Constitutional Provisions for Judicial Review
  • There is no direct and express provision in the constitution empowering the courts to invalidate laws, but the constitution has imposed definite limitations upon each of the organs, the transgression of which would make the law void.
  • The court is entrusted with the task of deciding whether any of the consti­tutional limitations has been transgressed or not.
  • Some provisions in the constitution supporting the process of judicial review are:
    • Article 372 (1) establishes the judicial review of the pre-constitution legislation.
    • Article 13 declares that any law which contravenes any of the provisions of the part of Funda­mental Rights shall be void.
    • Articles 32 and 226 entrusts the roles of the protector and guarantor of fundamental rights to the Supreme and High Courts.

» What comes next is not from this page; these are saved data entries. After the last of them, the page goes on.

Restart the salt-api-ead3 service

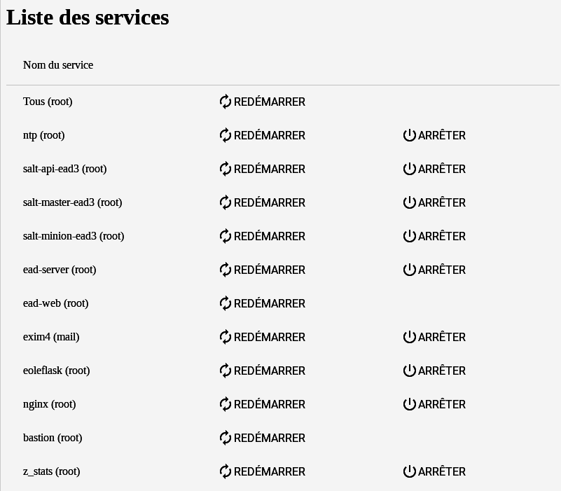point(262,169)
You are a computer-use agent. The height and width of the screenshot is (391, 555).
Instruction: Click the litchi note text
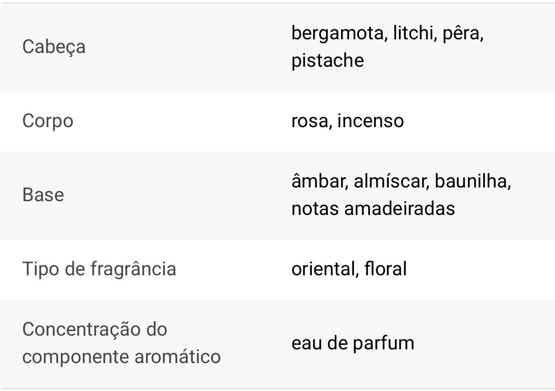[413, 33]
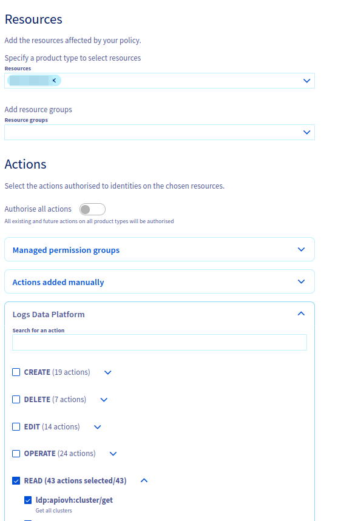Open the Resources dropdown chevron
The height and width of the screenshot is (521, 361).
pos(306,80)
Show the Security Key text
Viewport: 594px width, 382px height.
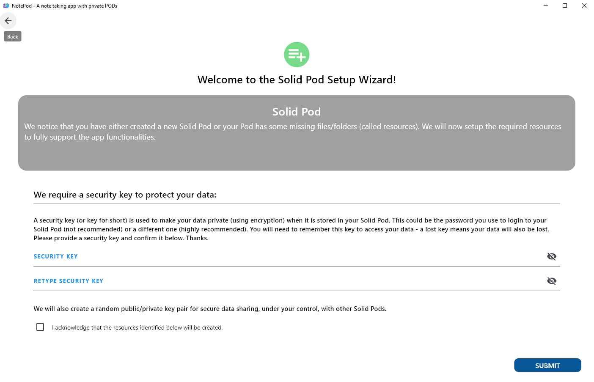coord(551,256)

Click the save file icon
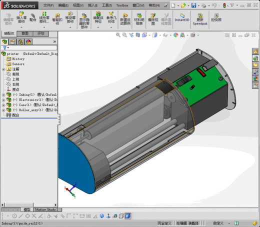pyautogui.click(x=194, y=6)
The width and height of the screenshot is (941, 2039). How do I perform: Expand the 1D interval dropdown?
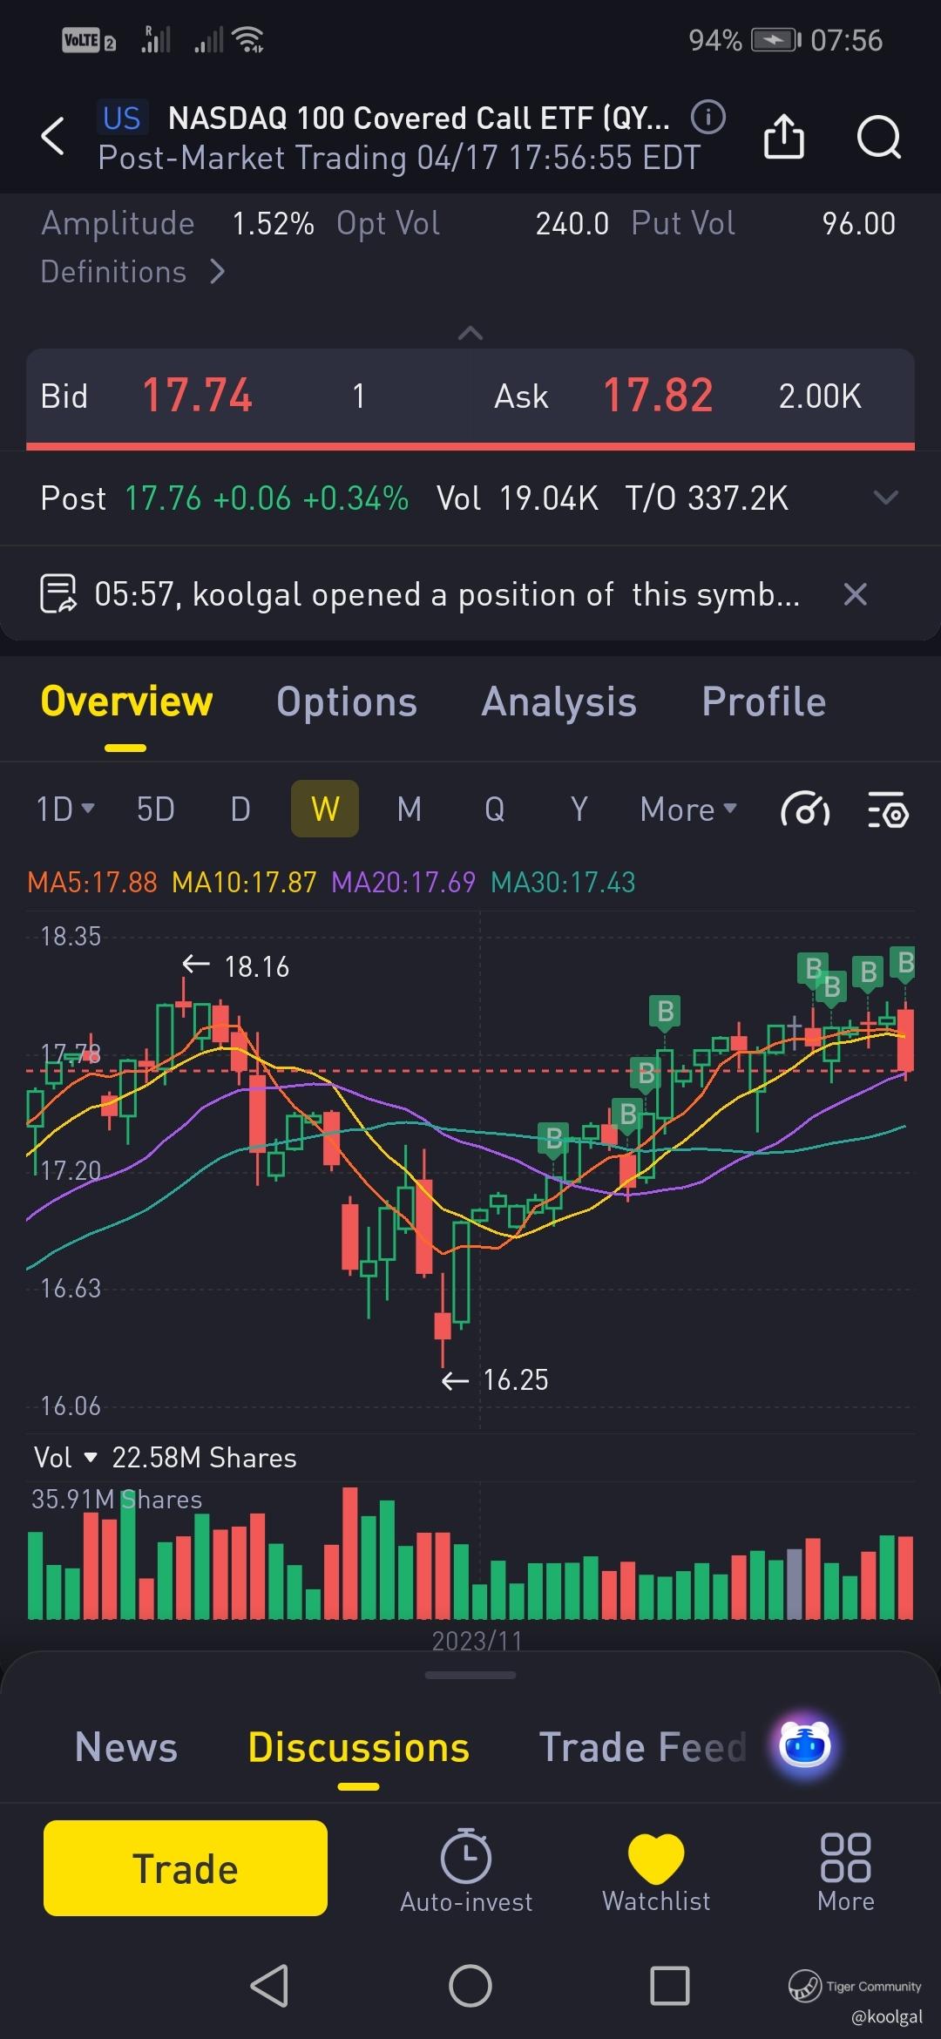click(64, 810)
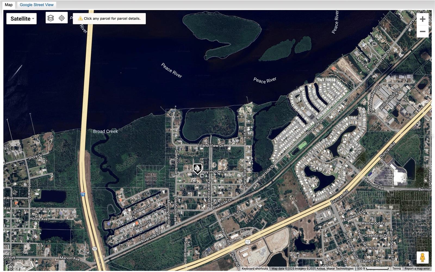
Task: Open the map layers panel
Action: pyautogui.click(x=51, y=18)
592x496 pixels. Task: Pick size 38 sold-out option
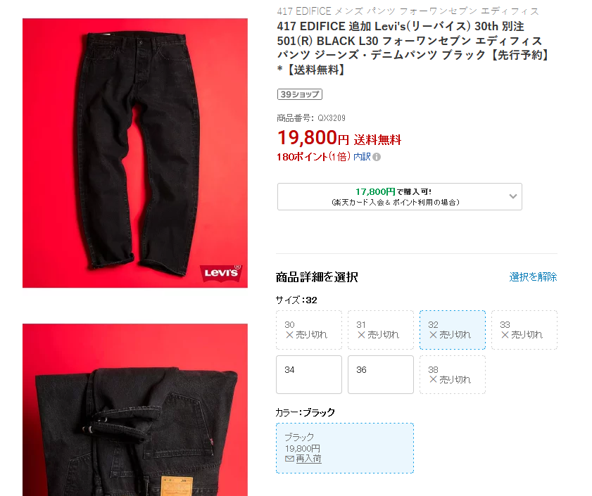453,374
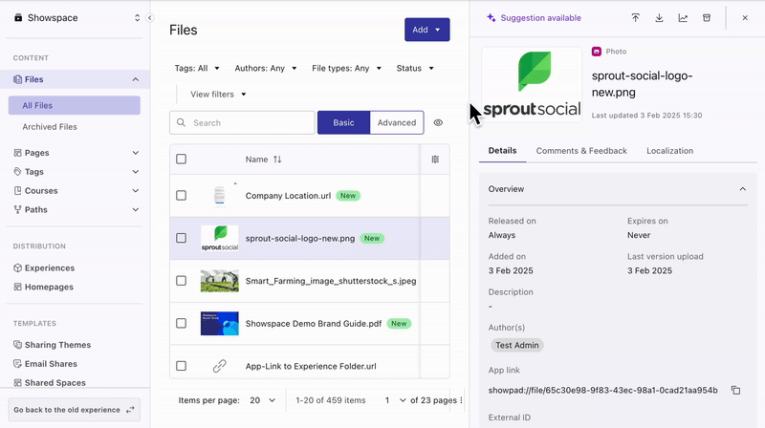Click the archive file icon

pyautogui.click(x=707, y=18)
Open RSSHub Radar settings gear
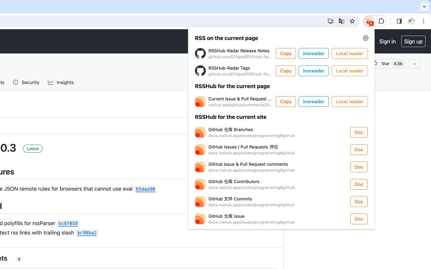 [x=366, y=38]
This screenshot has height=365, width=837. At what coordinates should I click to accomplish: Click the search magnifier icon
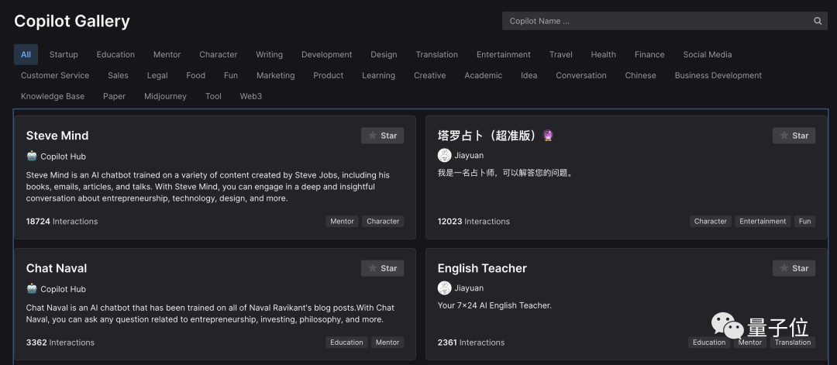click(818, 21)
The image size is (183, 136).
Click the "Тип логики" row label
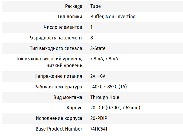70,17
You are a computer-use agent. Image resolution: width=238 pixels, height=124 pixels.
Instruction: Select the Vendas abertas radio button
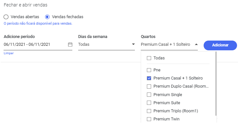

    • Article 251 and 254 states that in case of inconsistency between union and state laws, the state law shall be void.
    • Article 246 (3) ensures the state legislature’s exclusive powers on matters pertaining to the State List.
    • Article 245 states that the powers of both Parliament and State legislatures are subject to the provisions of the constitution.
    • Articles 131-136 entrusts the court with the power to adjudicate disputes between individuals, between individuals and the state, between the states and the union; but the court may be required to interpret the provisions of the constitution and the interpretation given by the Supreme Court becomes the law honoured by all courts of the land.
    • Article 137 gives a special power to the SC to review any judgment pronounced or order made by it. An order passed in a criminal case can be reviewed and set aside only if there are errors apparent on the record.